--- How to complete this task ---
Only the lines from the beginning of the entries through the one that holds "cum (1800, 453)" may appear in the answer, written out exactly and free of pictures.

--- Supplied material ---
┏━━

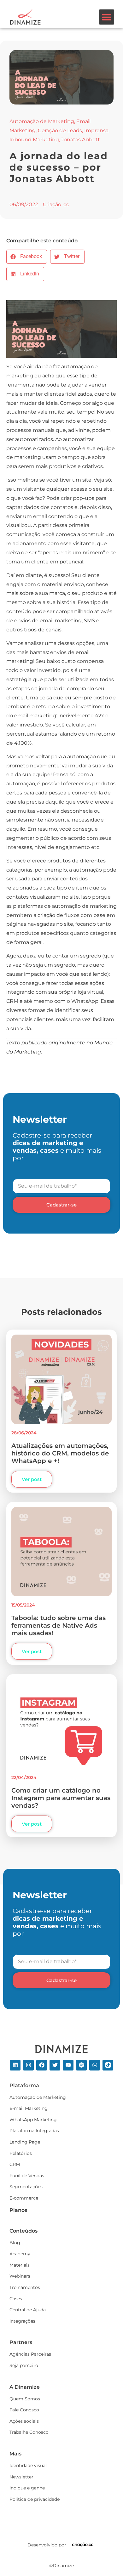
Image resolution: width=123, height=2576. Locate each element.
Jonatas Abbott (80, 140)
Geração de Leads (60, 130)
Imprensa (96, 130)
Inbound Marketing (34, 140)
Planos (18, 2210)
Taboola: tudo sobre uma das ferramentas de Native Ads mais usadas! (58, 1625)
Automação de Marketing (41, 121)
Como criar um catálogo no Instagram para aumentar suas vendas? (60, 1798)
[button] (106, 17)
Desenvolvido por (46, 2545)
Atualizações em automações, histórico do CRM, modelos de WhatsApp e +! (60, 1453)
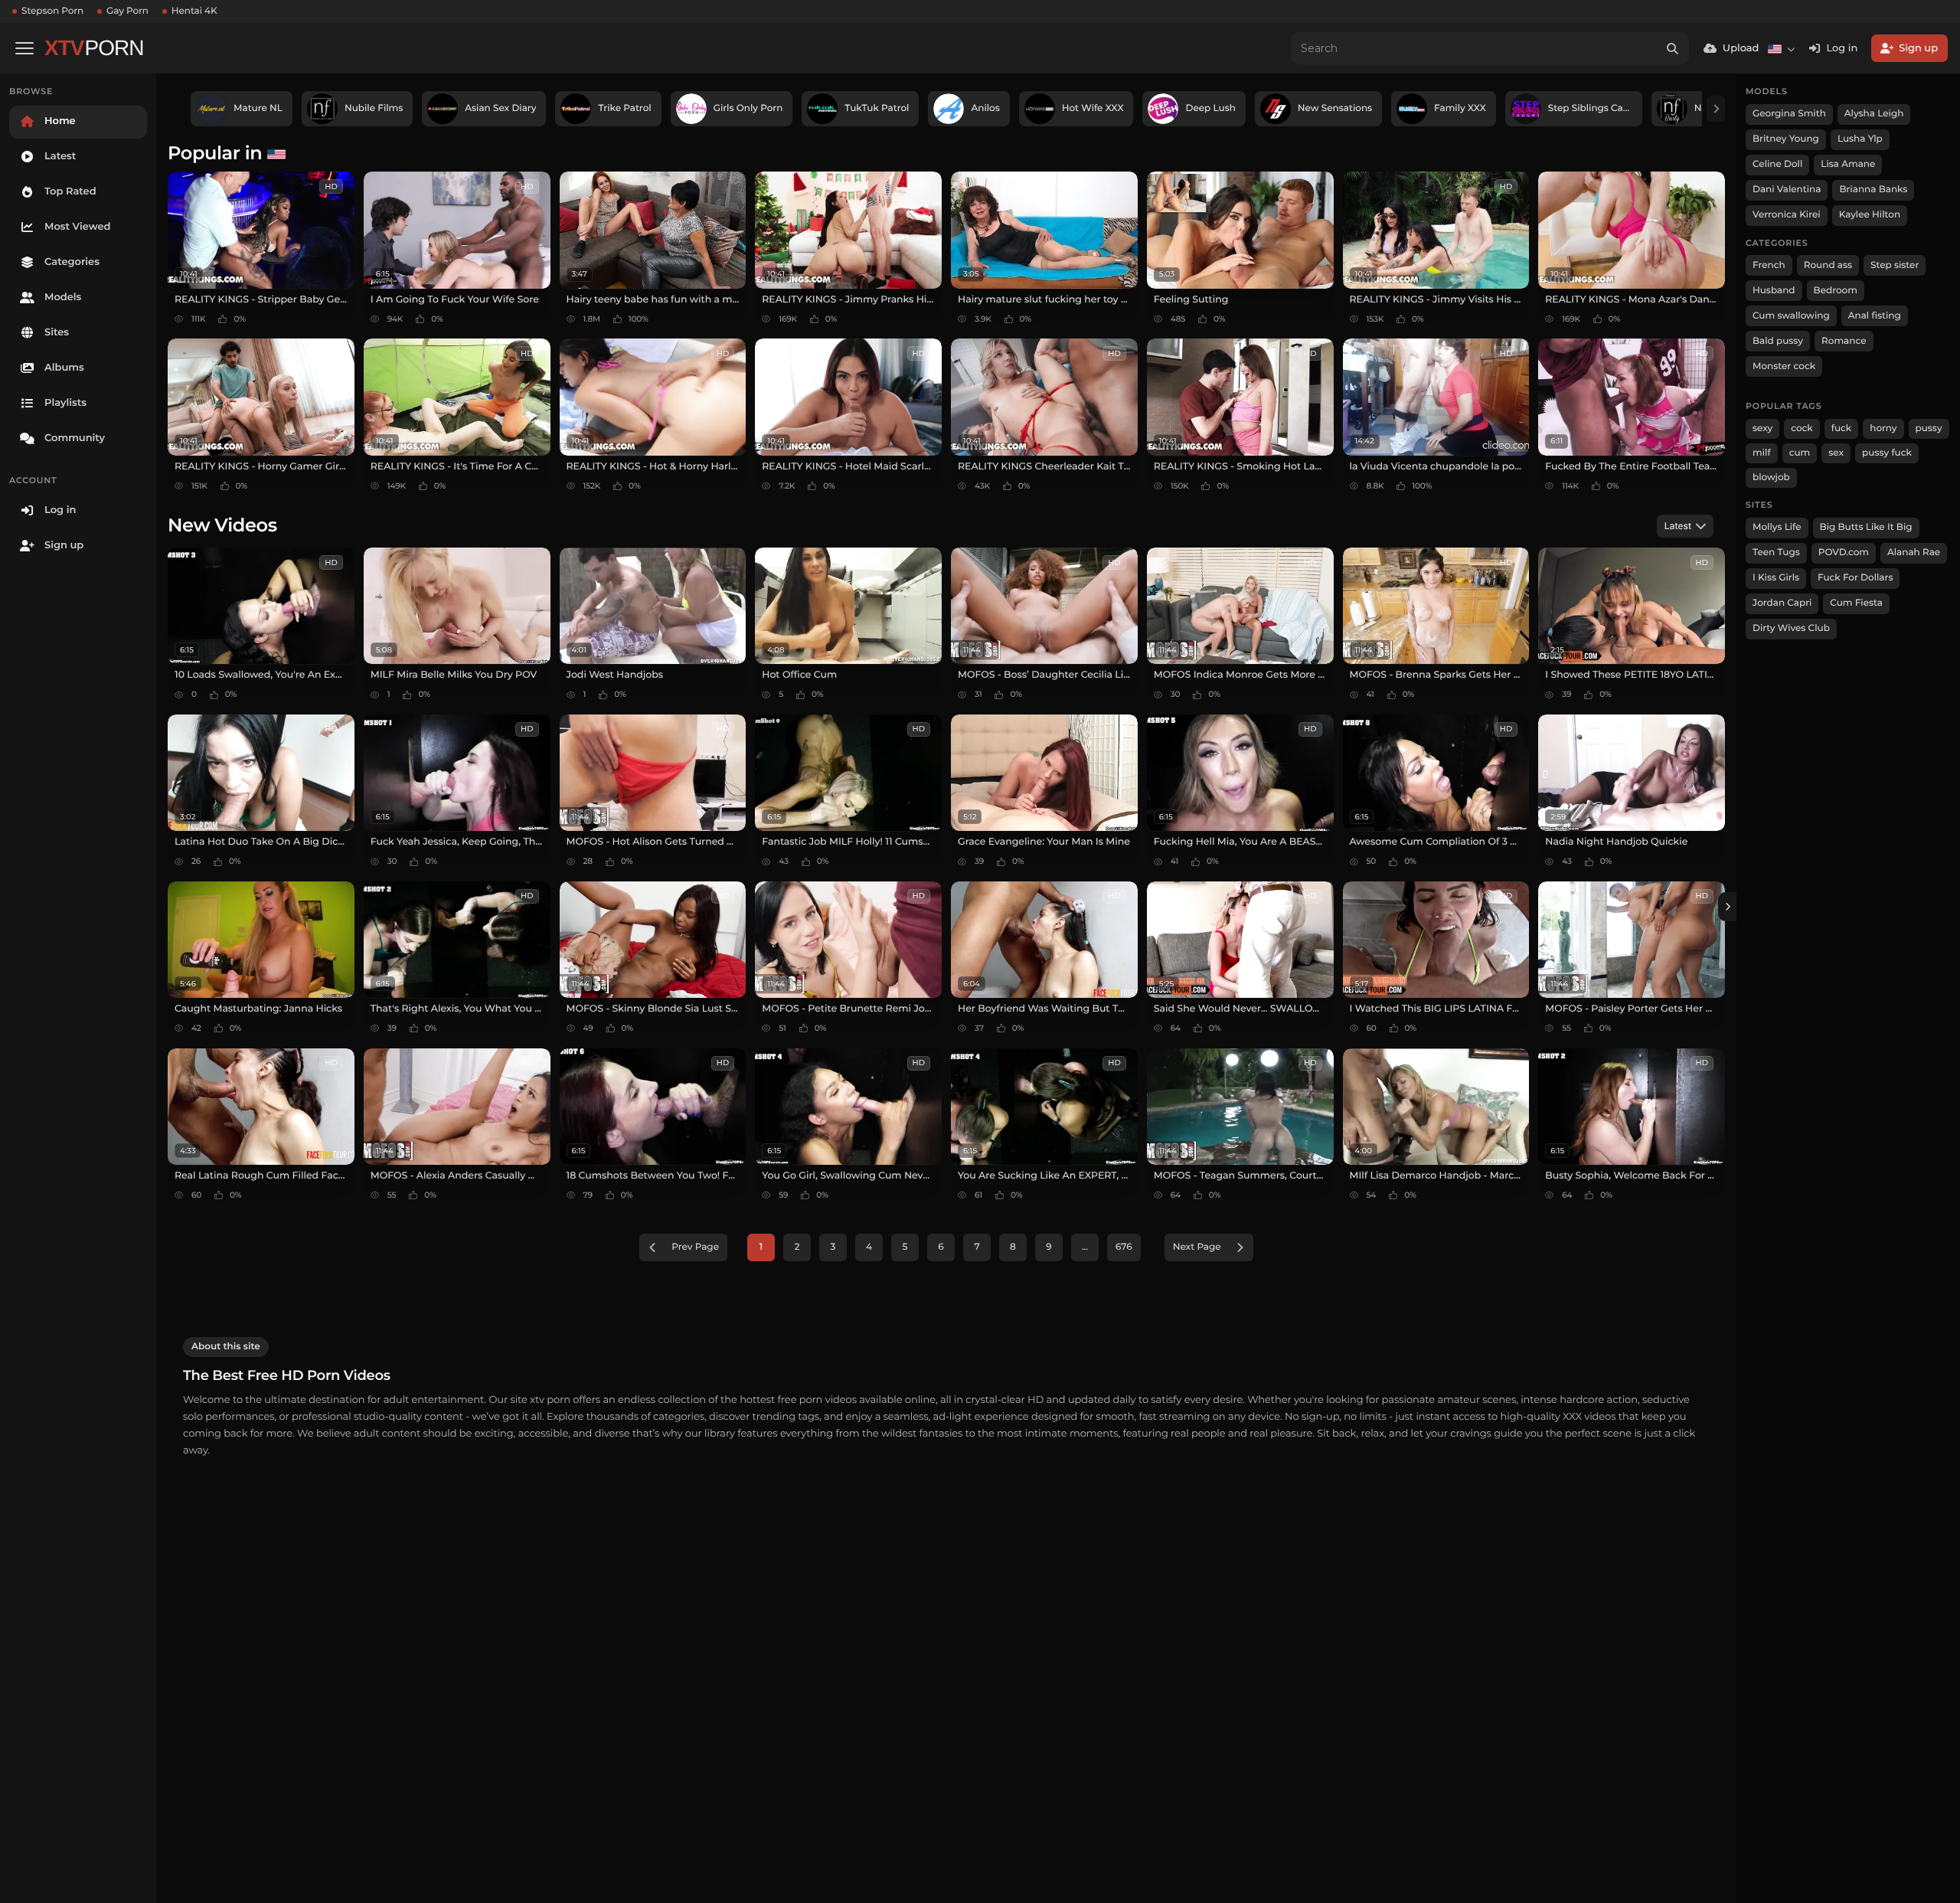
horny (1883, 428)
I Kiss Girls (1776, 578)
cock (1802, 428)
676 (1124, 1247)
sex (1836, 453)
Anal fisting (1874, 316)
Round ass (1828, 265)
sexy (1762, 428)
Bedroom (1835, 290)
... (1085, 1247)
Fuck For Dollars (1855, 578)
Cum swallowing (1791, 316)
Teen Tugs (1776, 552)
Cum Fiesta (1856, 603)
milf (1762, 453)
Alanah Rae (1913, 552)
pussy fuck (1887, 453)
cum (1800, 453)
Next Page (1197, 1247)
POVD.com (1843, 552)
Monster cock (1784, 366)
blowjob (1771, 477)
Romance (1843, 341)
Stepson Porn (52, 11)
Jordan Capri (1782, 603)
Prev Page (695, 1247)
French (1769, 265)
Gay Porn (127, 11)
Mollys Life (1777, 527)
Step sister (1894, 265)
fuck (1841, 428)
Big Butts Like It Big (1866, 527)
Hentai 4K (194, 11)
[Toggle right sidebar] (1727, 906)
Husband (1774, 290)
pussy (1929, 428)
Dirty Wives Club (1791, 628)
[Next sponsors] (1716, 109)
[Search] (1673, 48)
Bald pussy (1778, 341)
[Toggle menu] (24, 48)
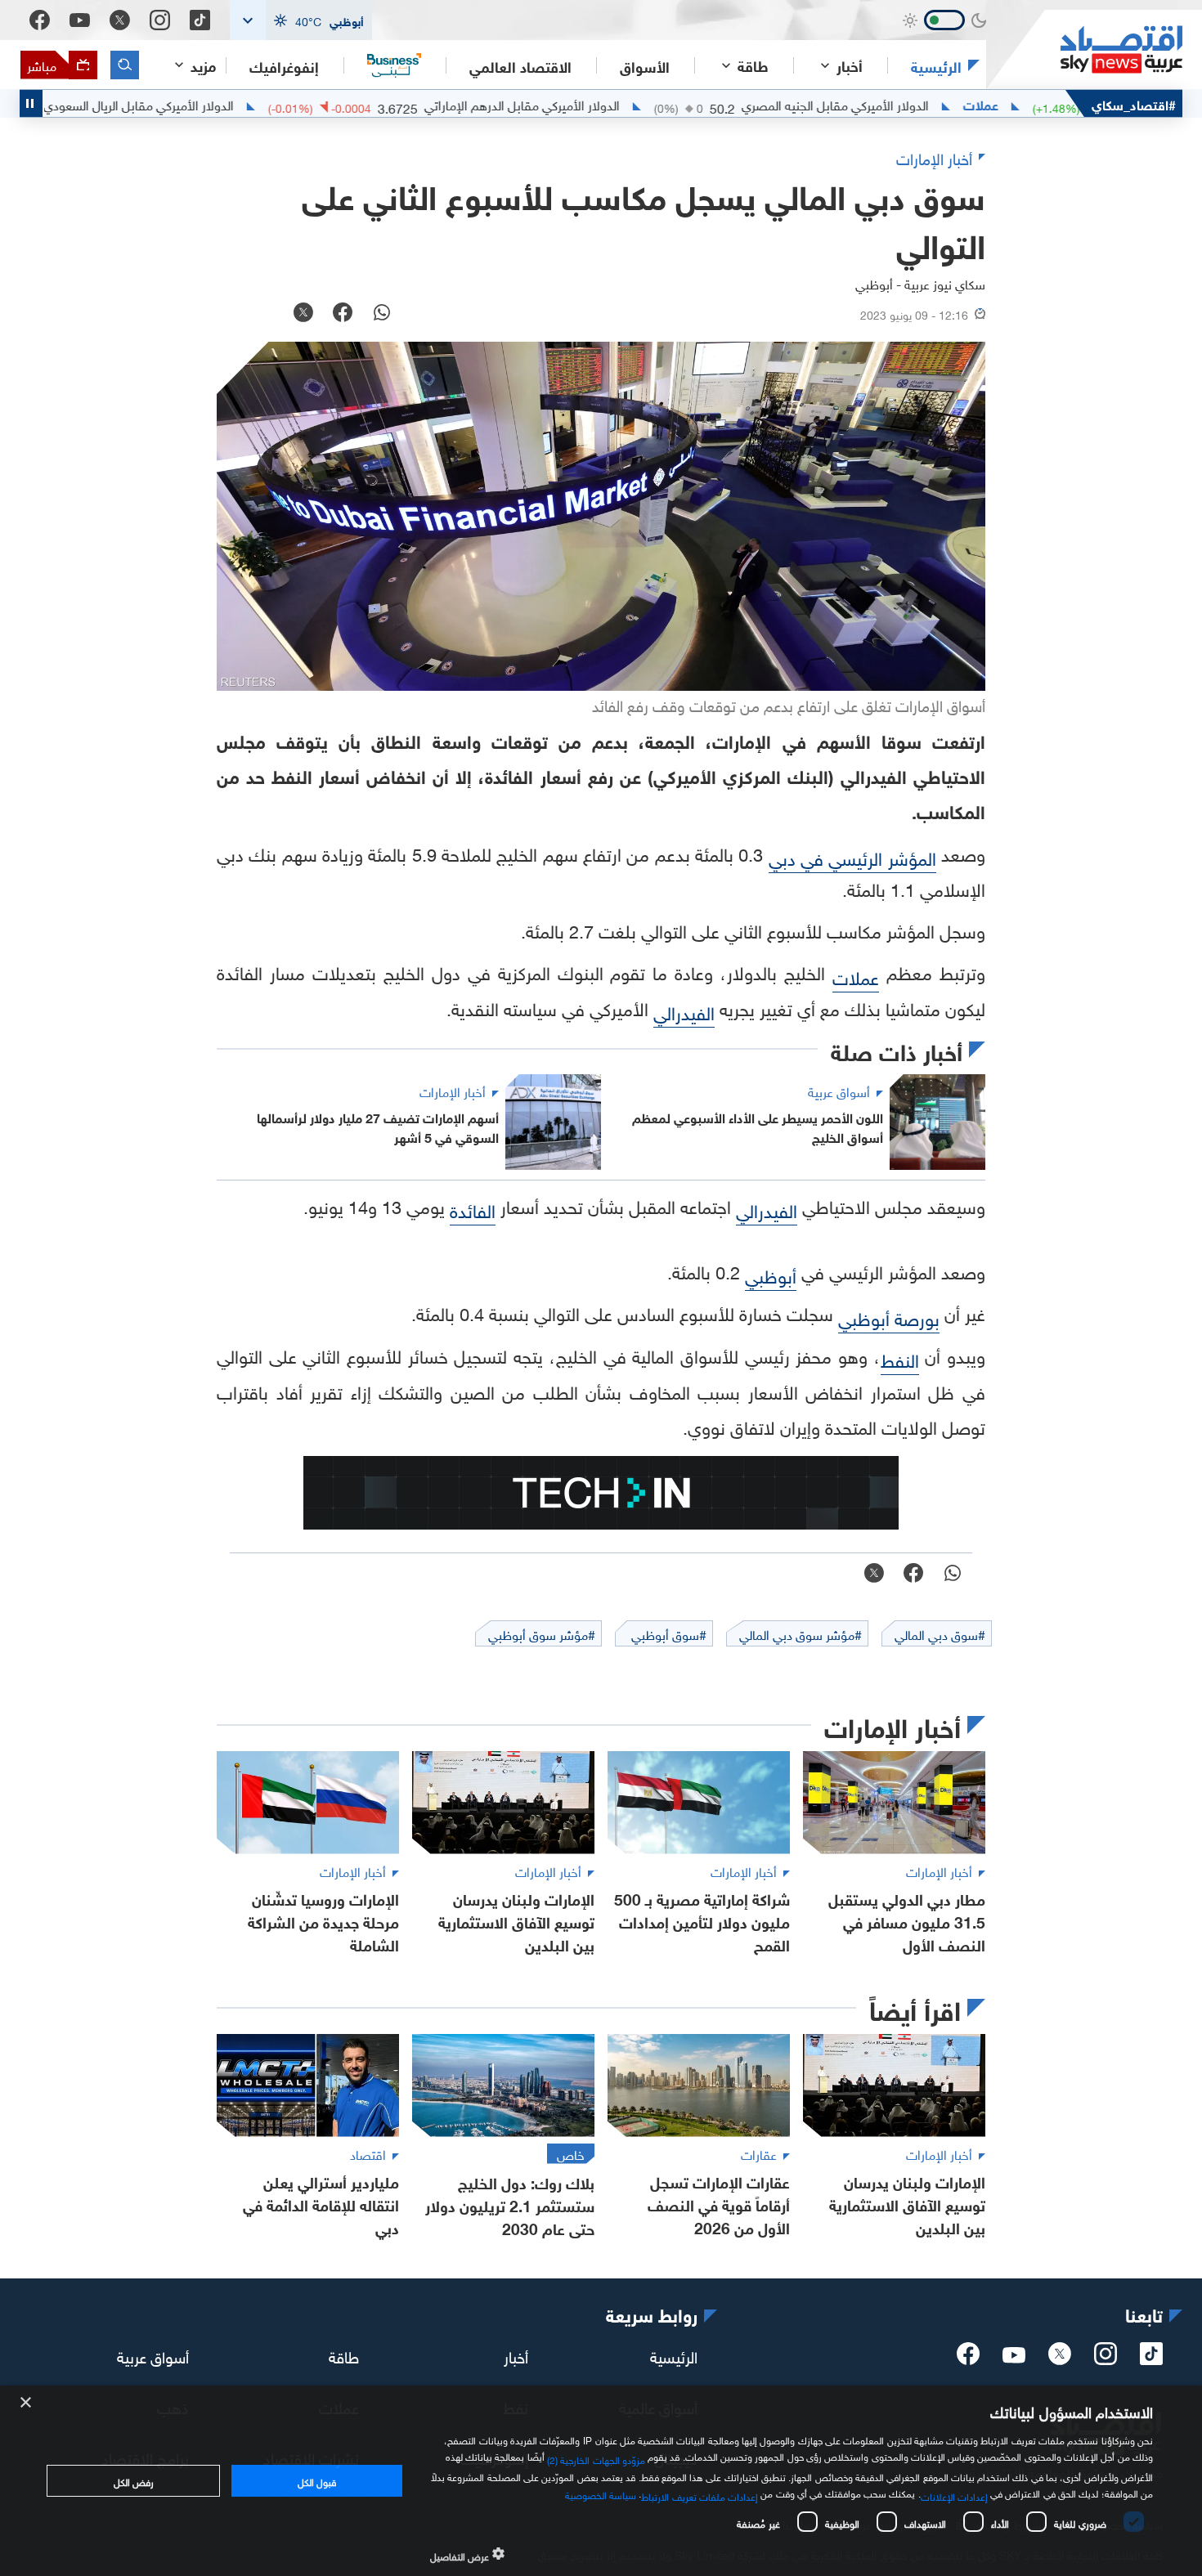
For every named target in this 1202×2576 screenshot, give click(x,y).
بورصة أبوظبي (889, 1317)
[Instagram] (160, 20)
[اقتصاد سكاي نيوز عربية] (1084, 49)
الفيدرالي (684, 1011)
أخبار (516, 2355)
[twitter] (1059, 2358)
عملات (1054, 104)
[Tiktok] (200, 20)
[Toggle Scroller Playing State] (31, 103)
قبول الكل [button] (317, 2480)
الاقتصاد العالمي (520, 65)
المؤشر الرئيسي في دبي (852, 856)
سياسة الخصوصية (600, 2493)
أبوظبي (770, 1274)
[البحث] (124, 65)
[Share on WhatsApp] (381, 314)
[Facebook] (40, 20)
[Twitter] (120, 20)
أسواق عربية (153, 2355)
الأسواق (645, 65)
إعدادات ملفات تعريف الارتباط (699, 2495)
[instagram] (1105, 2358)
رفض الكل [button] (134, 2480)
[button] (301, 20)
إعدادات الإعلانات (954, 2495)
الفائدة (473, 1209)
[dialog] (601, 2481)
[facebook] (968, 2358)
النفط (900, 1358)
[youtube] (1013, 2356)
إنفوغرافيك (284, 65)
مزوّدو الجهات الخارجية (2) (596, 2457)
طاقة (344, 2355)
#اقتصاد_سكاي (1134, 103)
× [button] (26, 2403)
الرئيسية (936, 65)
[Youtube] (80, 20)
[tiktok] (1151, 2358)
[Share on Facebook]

┗━━

--- Solution to the problem ---
Image resolution: width=123, height=2576. Locate each element.
Jonatas Abbott (80, 140)
Geração de Leads (60, 130)
Imprensa (96, 130)
Inbound Marketing (34, 140)
Planos (18, 2210)
Taboola: tudo sobre uma das ferramentas de Native Ads mais usadas! (58, 1625)
Automação de Marketing (41, 121)
Como criar um catálogo no Instagram para aumentar suas vendas? (60, 1798)
[button] (106, 17)
Desenvolvido por (46, 2545)
Atualizações em automações, histórico do CRM, modelos de WhatsApp e +! (60, 1453)
horny (1883, 428)
I Kiss Girls (1776, 578)
cock (1802, 428)
676 (1124, 1247)
sex (1836, 453)
Anal fisting (1874, 316)
Round ass (1828, 265)
sexy (1762, 428)
Bedroom (1835, 290)
... (1085, 1247)
Fuck For Dollars (1855, 578)
Cum swallowing (1791, 316)
Teen Tugs (1776, 552)
Cum Fiesta (1856, 603)
milf (1762, 453)
Alanah Rae (1913, 552)
pussy fuck (1887, 453)
cum (1800, 453)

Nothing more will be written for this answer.